▸ **What is required**
An exact copy of the data below is required; return it in full.

Recorded data:
::::::::::
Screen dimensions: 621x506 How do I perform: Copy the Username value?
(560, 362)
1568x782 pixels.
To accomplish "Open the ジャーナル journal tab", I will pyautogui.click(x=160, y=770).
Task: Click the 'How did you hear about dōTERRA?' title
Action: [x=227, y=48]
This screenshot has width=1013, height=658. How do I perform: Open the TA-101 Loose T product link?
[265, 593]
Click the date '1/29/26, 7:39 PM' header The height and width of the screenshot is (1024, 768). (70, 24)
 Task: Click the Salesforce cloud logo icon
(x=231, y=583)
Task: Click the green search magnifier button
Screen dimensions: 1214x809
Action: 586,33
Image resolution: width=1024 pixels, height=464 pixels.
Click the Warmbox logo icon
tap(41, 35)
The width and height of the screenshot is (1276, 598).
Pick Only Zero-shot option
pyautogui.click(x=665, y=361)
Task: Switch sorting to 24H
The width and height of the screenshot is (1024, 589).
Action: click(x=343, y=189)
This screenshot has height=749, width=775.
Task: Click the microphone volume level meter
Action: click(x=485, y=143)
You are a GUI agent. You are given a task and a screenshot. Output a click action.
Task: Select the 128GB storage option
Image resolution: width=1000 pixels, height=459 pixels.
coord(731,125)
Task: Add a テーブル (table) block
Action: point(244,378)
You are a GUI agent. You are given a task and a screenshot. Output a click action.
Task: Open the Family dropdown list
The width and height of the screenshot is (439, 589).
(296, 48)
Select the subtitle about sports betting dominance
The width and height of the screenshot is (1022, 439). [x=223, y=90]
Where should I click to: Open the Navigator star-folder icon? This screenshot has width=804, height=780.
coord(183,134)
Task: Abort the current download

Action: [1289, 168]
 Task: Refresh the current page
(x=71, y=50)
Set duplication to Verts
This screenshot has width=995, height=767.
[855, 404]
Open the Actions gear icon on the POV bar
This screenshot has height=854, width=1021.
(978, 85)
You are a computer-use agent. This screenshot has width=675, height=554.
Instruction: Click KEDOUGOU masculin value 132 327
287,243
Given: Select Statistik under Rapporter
::::::::::
▸ **Answer to this problem**
Screen dimensions: 621x506 How do I perform: Copy the Username value?
(560, 362)
1568x782 pixels.
To accomplish "Open the ジャーナル journal tab", I will pyautogui.click(x=160, y=770).
Task: Click the 'How did you hear about dōTERRA?' title
Action: [x=227, y=48]
This screenshot has width=1013, height=658. How do I perform: Open the TA-101 Loose T product link?
[265, 593]
Click the date '1/29/26, 7:39 PM' header The height and width of the screenshot is (1024, 768). (70, 24)
 Task: Click the Salesforce cloud logo icon
(x=231, y=583)
Task: Click the green search magnifier button
Screen dimensions: 1214x809
Action: 586,33
Image resolution: width=1024 pixels, height=464 pixels.
Click the Warmbox logo icon
tap(41, 35)
The width and height of the screenshot is (1276, 598).
Pick Only Zero-shot option
pyautogui.click(x=665, y=361)
Task: Switch sorting to 24H
The width and height of the screenshot is (1024, 589).
Action: click(x=343, y=189)
This screenshot has height=749, width=775.
Task: Click the microphone volume level meter
Action: click(x=485, y=143)
You are a GUI agent. You are given a task and a screenshot. Output a click action.
Task: Select the 128GB storage option
Image resolution: width=1000 pixels, height=459 pixels.
coord(731,125)
Task: Add a テーブル (table) block
Action: point(244,378)
You are a GUI agent. You are given a task and a screenshot. Output a click action.
Task: Open the Family dropdown list
The width and height of the screenshot is (439, 589).
(296, 48)
Select the subtitle about sports betting dominance
The width and height of the screenshot is (1022, 439). [x=223, y=90]
Where should I click to: Open the Navigator star-folder icon? This screenshot has width=804, height=780.
coord(183,134)
Task: Abort the current download

Action: [1289, 168]
 Task: Refresh the current page
(x=71, y=50)
Set duplication to Verts
This screenshot has width=995, height=767.
[855, 404]
Open the Actions gear icon on the POV bar
This screenshot has height=854, width=1021.
(978, 85)
You are a computer-use agent. This screenshot has width=675, height=554.
Instruction: Click KEDOUGOU masculin value 132 327
287,243
Given: Select Statistik under Rapporter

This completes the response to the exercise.